What they specialise in
LightDyNAmics focused on DNA photophysics and excited-state dynamics, while RNAct targeted RNA recognition motifs and protein-RNA binding — both directly relevant to biosensor readout mechanisms.
LightDyNAmics (2018) covered pump-probe and 2D spectroscopy, charge transfer, and guanine quadruplex photophysics — foundational for understanding DNA-based biosensor signal transduction.
RNAct (2019) introduced synthetic biology and engineered proteins with RNA recognition motifs, marking a shift toward functional biomolecular design rather than pure characterization.
How they've shifted over time
In their first H2020 project (2018), Dynamic Biosensors contributed to fundamental research on the photophysics and excited-state dynamics of DNA — nucleobases, guanine quadruplexes, charge transfer, and computational spectroscopy. This reflects their grounding in the physical behaviour of nucleic acid structures, which underpins the signal physics of their biosensor platform. By 2019, the keyword profile shifted decisively toward synthetic biology, protein design, and bio-analytics, suggesting the company moved from characterizing natural DNA behaviour to enabling engineered biomolecular systems with designed function. The trajectory points toward expanding from measurement instrument supplier into a technology enabler for designed protein-nucleic acid assemblies.

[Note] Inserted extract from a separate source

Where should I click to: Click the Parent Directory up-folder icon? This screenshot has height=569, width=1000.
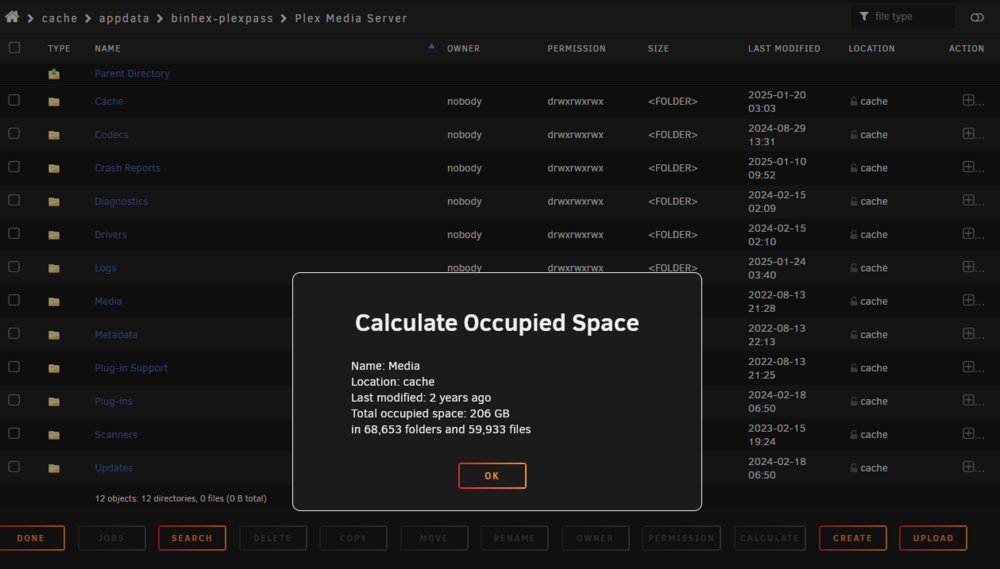point(54,74)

Dynamic Biosensors appears to be broadening from pure biophysical characterisation toward synthetic biology applications, positioning their platform as a tool for validating engineered proteins and RNA-binding molecules — a market with growing demand in drug discovery and diagnostics.
How they like to work
Dynamic Biosensors has participated exclusively as a consortium partner and has never coordinated an H2020 project, which is typical for SMEs joining MSCA-ITN networks as industry training hosts rather than scientific leaders. Both projects were large multi-partner training consortia (an MSCA-ITN typically involves 8-15 nodes), meaning the company operates within structured academic-industry networks rather than leading bilateral research partnerships. This profile suggests they are pragmatic, service-oriented collaborators who contribute instrumentation access, industrial training capacity, and applied context rather than driving project strategy.

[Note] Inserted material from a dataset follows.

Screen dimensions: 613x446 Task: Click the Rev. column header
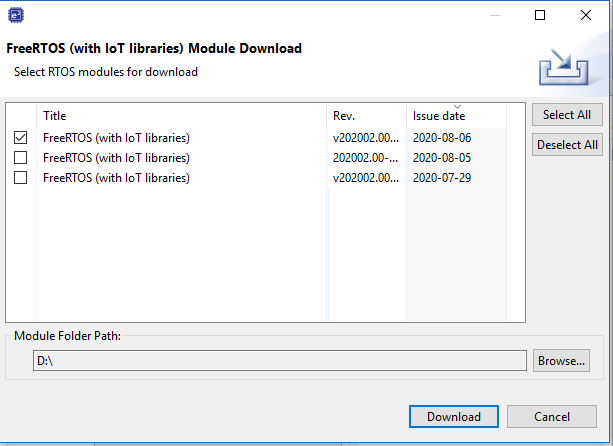344,116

Despite only two projects, Dynamic Biosensors has built connections with 28 unique consortium partners across 13 countries, reflecting the broad multi-node structure of MSCA-ITN consortia. Their network is pan-European in character, with no visible geographic concentration beyond Germany as their home base.
What sets them apart
Dynamic Biosensors occupies a rare niche as a German deep-tech SME that bridges commercial biosensor instrumentation with frontier academic research in molecular biophysics and synthetic biology — most companies in this space are either pure instrument vendors or pure research labs, not both. Their MSCA-ITN participation means they have a proven track record of hosting and co-supervising doctoral researchers, making them an attractive industry node for future training networks that need credible SME partners with real technology. For a consortium builder, they offer not just scientific expertise but a deployable commercial platform that can turn research results into validated, instrument-ready assays.
Highlights from their portfolio
- RNActThe larger of the two grants (€252,788) and the one that most directly reflects the company's commercial identity — engineering proteins with RNA recognition motifs for synthetic biology and bio-analytics maps precisely onto the kind of applications a biosensor SME would want to develop.
- LightDyNAmicsAn unusual combination of ultrafast spectroscopy and DNA photophysics that demonstrates the company's willingness to engage with highly fundamental science far upstream of any commercial application — suggesting scientific ambition beyond their product line.